Branch (
branchandroot) wrote2012-07-11 12:37 pm
![[personal profile]](https://www.dreamwidth.org/img/silk/identity/user.png)
Entry tags:
Gotta be a table
*drums fingers*
The more I think about the idea of a display-name/alias for canonical tags, the more I think: it's going to have to be a new table.
I'm pretty sure that it would be faster to store any given story's aliases in a single field of the Story table as a string of key-value pairs. But those pairs would need delimiters that would not ever show up in the aliases themselves and that... that's not something I really want to bet on, when it comes to fandom, names, and the evolution of pairing syntax.
It would also be more accident prone during the canonizing of the tags. (I'm starting to feel like I should capitalize that phrase. Like the Running of the Bulls or something.)
So. Separate table, nice and simple, with columns for story id, canon-tag id, and alias. I'm thinking story id should be the primary key. The most frequent use is going to be producing story-blurbs, and I'm guessing this sucker is going to have to be partitioned. So, partition by story id range and crank that into the one extra query this will create per story (or at least prepare for it; it might not be necessary yet).
Putting aliases in their own table will also make them far more easily searchable.
petronia pointed out that some fan cultures, for example the Chinese-language fans, will want and expect to be able to search for things like "Sasuke/Naruto" as distinct from "Naruto/Sasuke", and also search for things like "*/Sasuke" (that is, anyone/Sasuke). Putting a specific "search display names" option on the Advanced search, and putting the aliases into a table of their own with one alias per field, will make that a lot more feasible. It won't be perfect, because it will rely on authors to alias, but there should be some significant overlap between authors who will alias like that and authors writing the kind of fic members of that fan culture want to see.
Now the first step of the Canonizing of the Tags is a lot simpler. Relatively speaking. For each story, get the current tags; get the names and ids of those tags; write them to the alias table. That can run in the background as long as it takes, since it won't affect anything yet.

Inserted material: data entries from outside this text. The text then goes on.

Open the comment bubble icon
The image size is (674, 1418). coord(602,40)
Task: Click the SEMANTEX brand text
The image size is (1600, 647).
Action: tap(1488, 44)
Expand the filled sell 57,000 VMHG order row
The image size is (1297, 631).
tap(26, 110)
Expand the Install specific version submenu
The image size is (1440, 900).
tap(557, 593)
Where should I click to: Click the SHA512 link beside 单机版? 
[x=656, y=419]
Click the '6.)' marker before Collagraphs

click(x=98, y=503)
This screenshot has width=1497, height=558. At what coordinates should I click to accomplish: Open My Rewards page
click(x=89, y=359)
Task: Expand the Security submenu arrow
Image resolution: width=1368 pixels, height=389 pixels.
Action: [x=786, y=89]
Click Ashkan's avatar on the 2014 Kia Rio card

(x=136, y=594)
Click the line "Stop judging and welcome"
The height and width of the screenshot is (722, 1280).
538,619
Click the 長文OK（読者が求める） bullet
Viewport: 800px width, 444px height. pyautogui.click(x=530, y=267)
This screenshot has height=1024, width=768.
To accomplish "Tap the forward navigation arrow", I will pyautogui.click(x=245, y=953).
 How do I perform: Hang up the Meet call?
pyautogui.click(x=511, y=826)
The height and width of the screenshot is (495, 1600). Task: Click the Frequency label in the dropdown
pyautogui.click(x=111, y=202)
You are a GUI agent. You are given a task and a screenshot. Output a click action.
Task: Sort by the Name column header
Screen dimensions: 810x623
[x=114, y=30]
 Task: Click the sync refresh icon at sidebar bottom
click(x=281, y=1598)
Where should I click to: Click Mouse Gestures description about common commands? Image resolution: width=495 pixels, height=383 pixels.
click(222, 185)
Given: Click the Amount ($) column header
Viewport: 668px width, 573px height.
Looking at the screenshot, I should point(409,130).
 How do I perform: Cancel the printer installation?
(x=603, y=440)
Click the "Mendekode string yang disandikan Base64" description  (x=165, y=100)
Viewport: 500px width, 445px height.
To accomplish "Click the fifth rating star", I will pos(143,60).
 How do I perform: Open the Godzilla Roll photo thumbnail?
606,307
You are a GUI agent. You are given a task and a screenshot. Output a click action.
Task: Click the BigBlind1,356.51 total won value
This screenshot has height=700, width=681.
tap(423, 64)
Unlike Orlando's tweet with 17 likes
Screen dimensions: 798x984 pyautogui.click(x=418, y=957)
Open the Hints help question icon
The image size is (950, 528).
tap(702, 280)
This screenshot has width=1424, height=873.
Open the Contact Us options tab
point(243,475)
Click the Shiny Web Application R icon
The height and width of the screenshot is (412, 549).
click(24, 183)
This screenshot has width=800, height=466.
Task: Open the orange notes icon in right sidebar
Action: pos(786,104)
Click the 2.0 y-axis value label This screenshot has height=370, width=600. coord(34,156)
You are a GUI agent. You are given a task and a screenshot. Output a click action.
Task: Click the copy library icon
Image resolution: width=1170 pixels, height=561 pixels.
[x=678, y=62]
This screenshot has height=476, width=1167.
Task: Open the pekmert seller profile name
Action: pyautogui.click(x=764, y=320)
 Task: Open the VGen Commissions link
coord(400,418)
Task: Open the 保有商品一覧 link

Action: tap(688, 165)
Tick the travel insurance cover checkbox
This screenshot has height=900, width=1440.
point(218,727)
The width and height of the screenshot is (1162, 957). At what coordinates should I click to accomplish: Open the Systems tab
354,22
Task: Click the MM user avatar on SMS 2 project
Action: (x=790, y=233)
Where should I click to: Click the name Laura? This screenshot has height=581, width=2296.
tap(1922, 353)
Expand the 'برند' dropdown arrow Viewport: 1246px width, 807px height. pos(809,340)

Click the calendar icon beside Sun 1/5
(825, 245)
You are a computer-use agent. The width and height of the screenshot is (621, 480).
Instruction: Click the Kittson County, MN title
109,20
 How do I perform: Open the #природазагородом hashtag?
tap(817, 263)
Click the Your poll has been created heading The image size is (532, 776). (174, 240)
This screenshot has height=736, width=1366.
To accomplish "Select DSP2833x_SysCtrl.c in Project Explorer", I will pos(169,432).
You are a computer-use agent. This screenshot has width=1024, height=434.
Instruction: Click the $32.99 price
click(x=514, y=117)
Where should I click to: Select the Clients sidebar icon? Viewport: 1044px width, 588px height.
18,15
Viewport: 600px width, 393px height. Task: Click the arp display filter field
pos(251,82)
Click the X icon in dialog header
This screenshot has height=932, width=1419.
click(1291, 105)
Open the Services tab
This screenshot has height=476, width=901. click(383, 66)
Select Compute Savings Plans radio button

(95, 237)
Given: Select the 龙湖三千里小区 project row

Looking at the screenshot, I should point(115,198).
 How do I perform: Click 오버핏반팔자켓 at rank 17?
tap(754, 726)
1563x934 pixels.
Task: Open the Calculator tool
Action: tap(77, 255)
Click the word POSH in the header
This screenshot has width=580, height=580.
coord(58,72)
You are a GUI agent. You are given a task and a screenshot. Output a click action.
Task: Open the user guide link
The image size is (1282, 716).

The new posting form has to be prepared next, so that it's ready to present canonicals and "talk" to the alias table. The new code to display story blurbs and pages will need to be done up, but that should be nice and straightforward. Incidentally, I quite like
busaikko's idea of putting Additional tags, possibly labeled Author Tags, under the summary to make them clearly separated from the menu tags and more clearly part of the author's own meta-information about their work. That would prepare the way to possibly show Reader Tags, and make them clearly distinct from anything the author zirself put on the story.
And now the canonization query should run smoothly, as each child-tag id is replaced with the id of its final parent tag, including the ids in the alias table. Which will, after the query runs, match up with the changed ids in the Story table. And without needing any dangerous, and slow, additions like "match any number that comes before X delimiter in this long string". *dusts hands*
Best of all, as
niqaeli points out, this can be considered an improvement in user control of their own content. Users would now be able to absolutely control what canonicals are associated with their stories, instead of being forced to leave that up to the wranglers. (Which must surely be less nerve-wracking for the wranglers too...). The user will still have control of exactly how all the text of their content appears and, since no user actually has control of how the navigation structure appears right now, no one will lose any control they had.
So there is an increase in user control, plus an improvement in searchability, a considerable improvement in stability and performance, and a huge improvement in the efficient use of wrangler time that might let them be more pro-active in populating new fandoms with suitable canonicals ready for author use. This should even, much as it disgusts me, let the OTW leadership avoid Step One from my previous post. So get cracking, people.
The more I think about the idea of a display-name/alias for canonical tags, the more I think: it's going to have to be a new table.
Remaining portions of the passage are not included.